Dataset entries
########################################

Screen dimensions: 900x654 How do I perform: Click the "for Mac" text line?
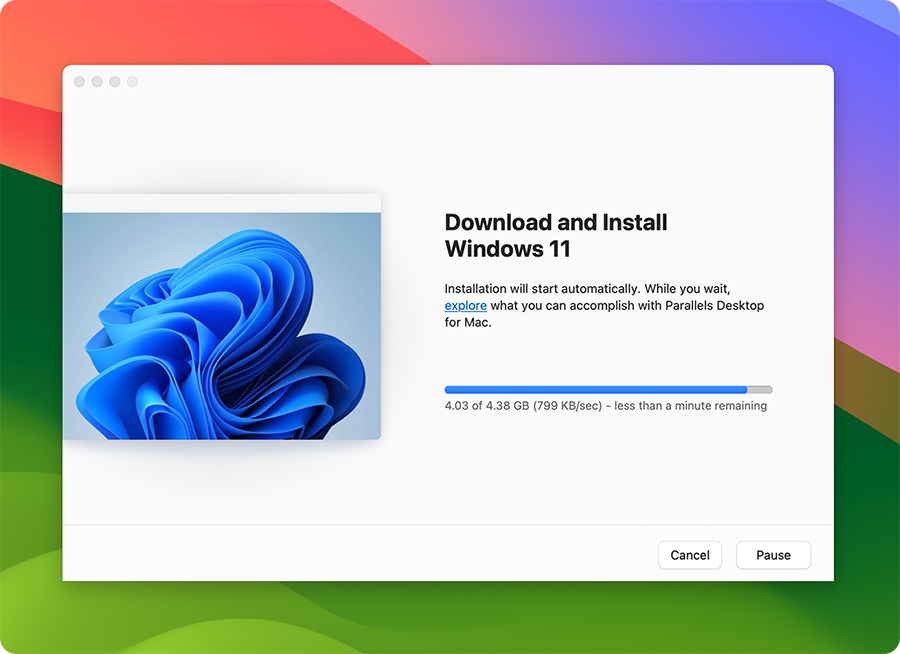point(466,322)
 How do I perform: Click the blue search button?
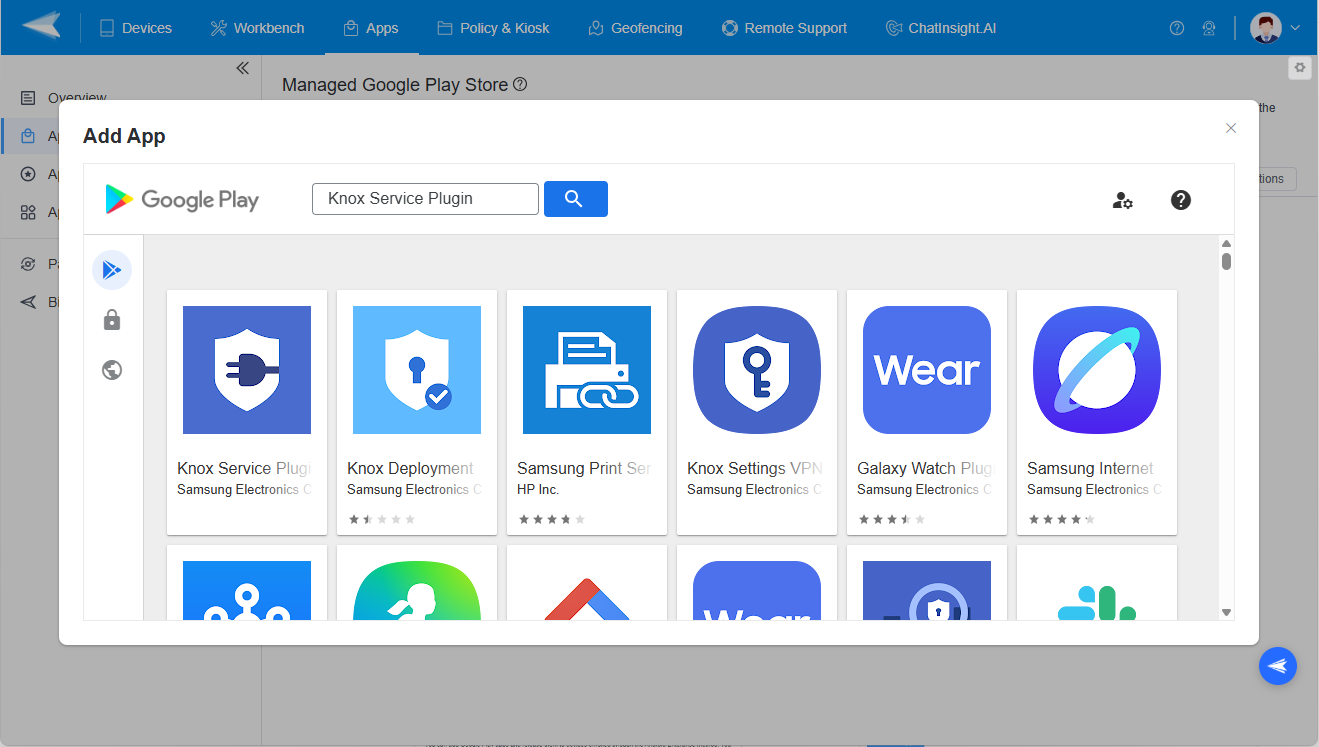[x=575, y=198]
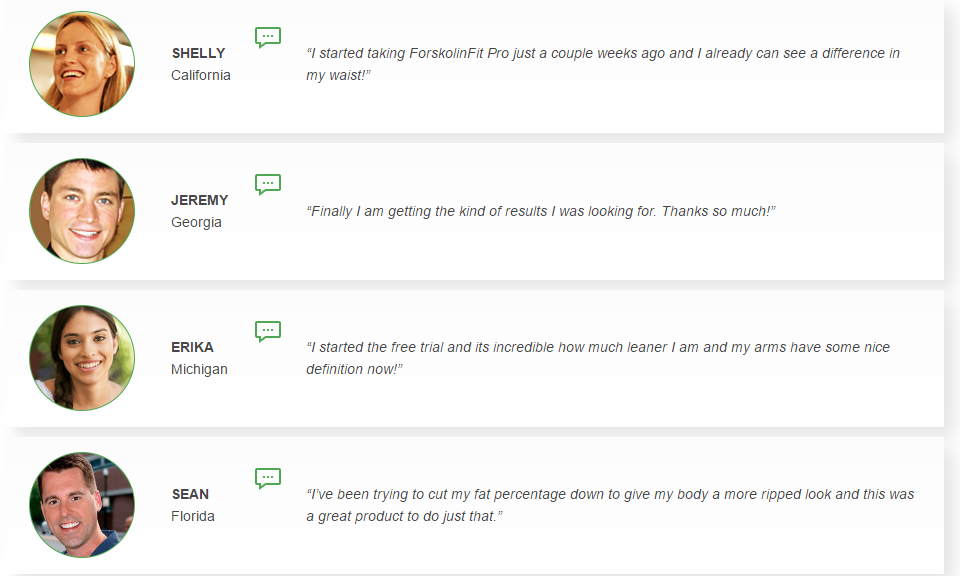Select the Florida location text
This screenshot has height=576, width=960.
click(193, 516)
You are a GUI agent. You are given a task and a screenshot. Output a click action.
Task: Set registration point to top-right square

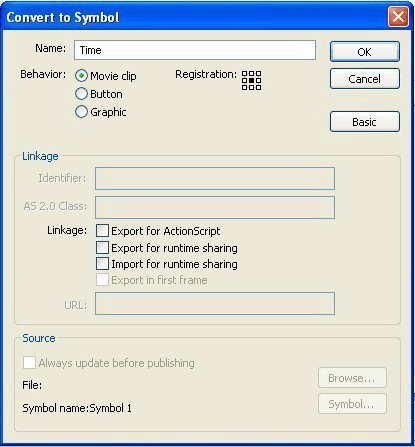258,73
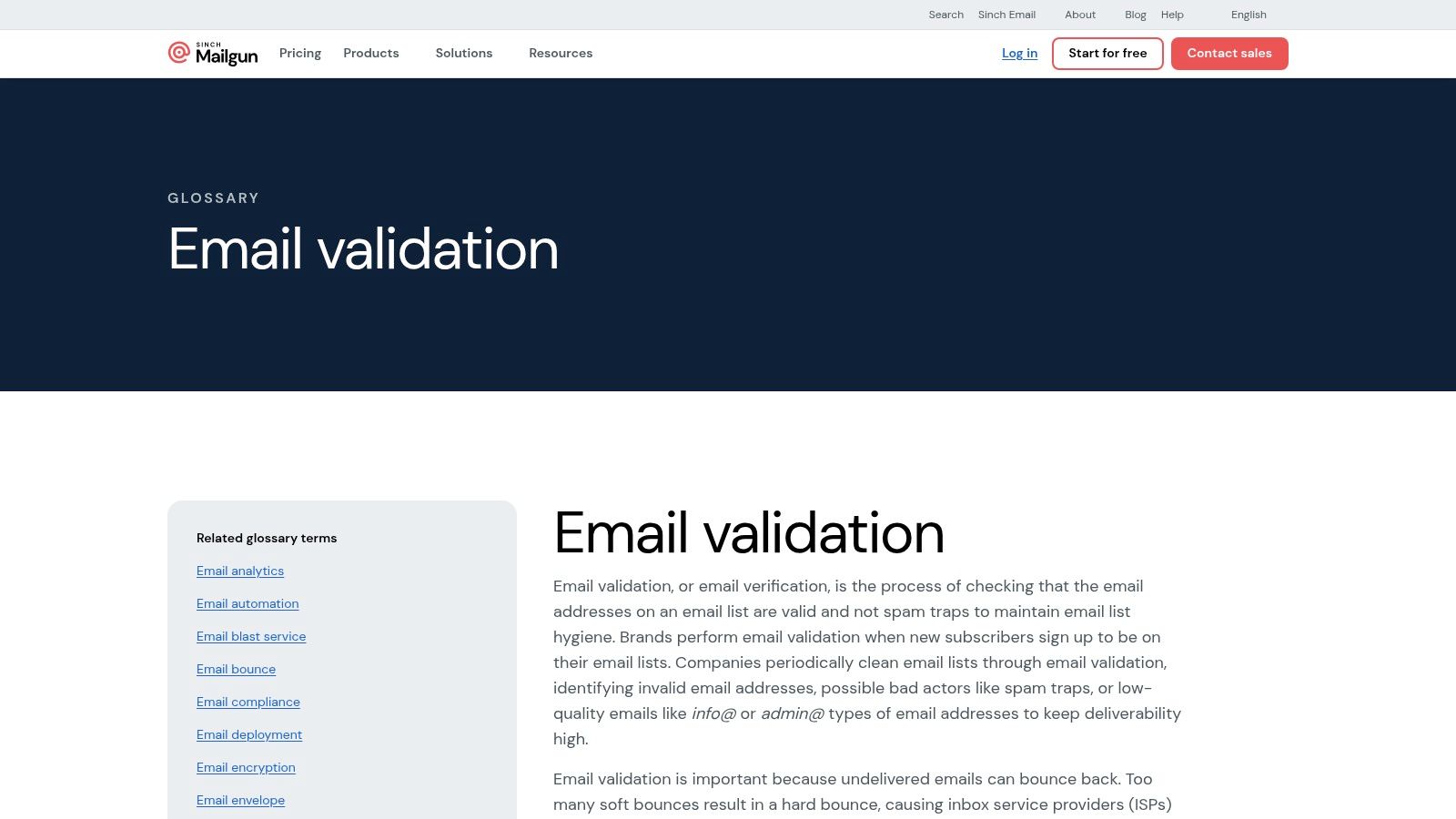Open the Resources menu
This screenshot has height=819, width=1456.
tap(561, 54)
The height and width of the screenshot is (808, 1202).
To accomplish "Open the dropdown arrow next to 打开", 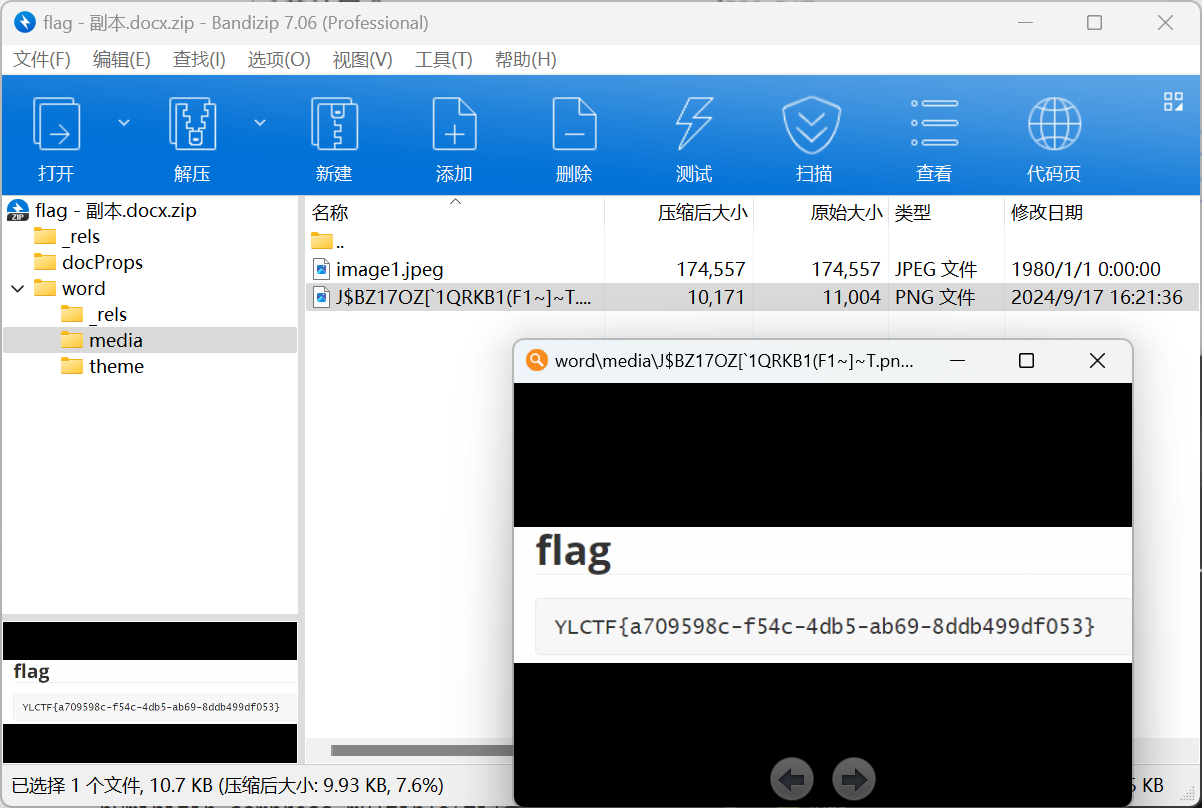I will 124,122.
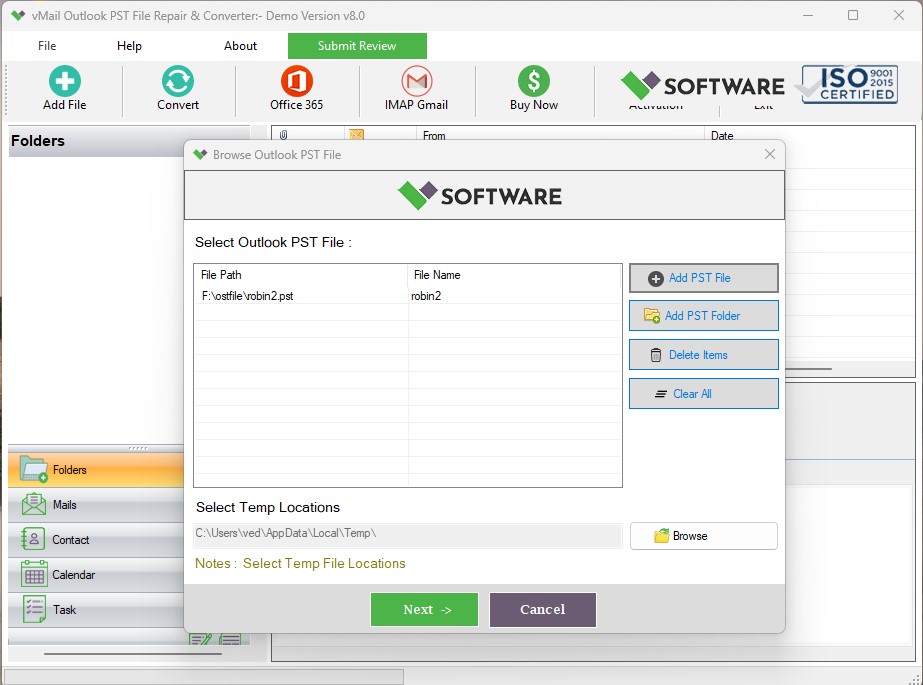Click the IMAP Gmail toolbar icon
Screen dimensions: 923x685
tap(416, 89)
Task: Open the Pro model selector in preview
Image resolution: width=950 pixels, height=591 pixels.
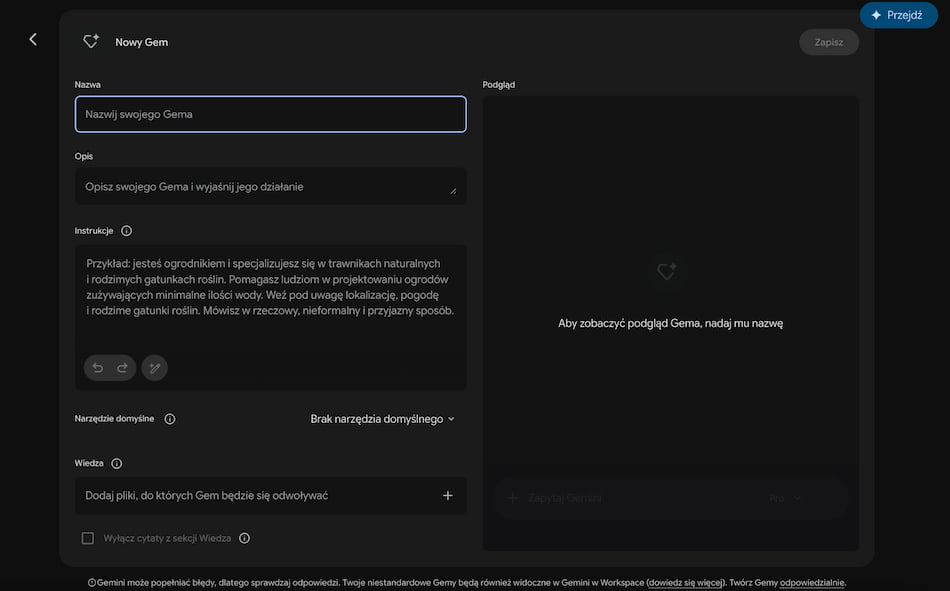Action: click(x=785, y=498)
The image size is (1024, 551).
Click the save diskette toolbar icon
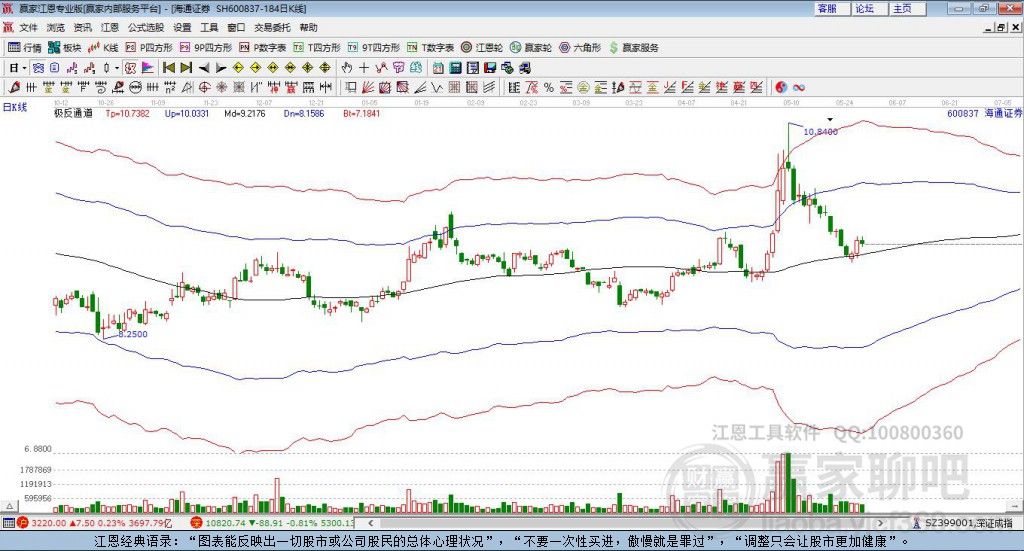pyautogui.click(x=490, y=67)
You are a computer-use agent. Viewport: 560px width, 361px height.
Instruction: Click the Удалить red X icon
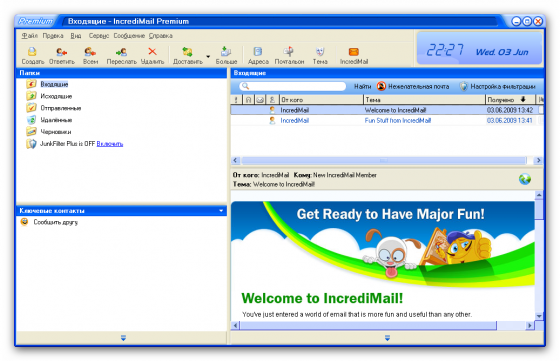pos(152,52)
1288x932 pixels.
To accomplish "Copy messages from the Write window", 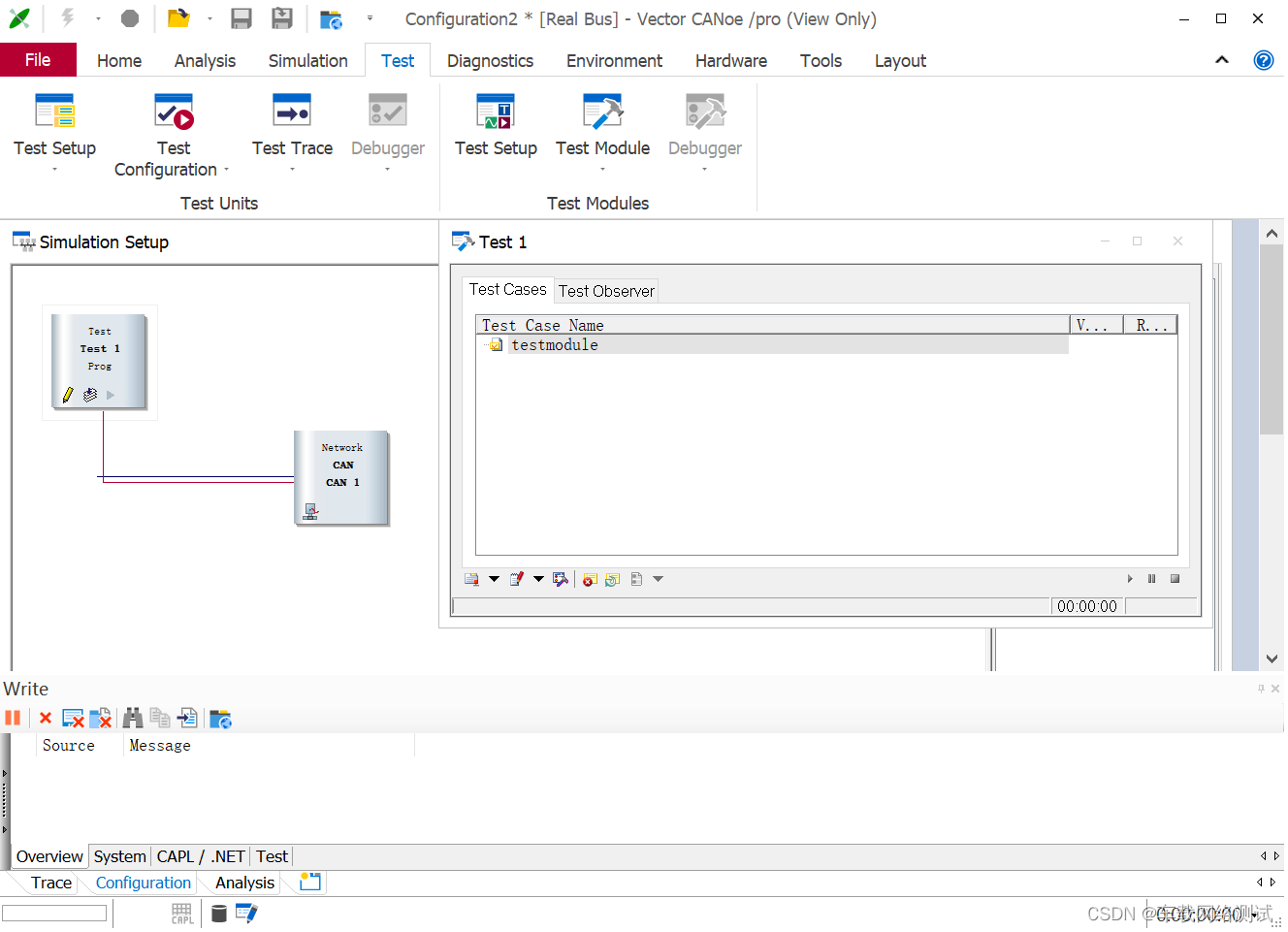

########################################

Report how many lines of the records above contain the word "agent", giving only the number.

# [Written response]
2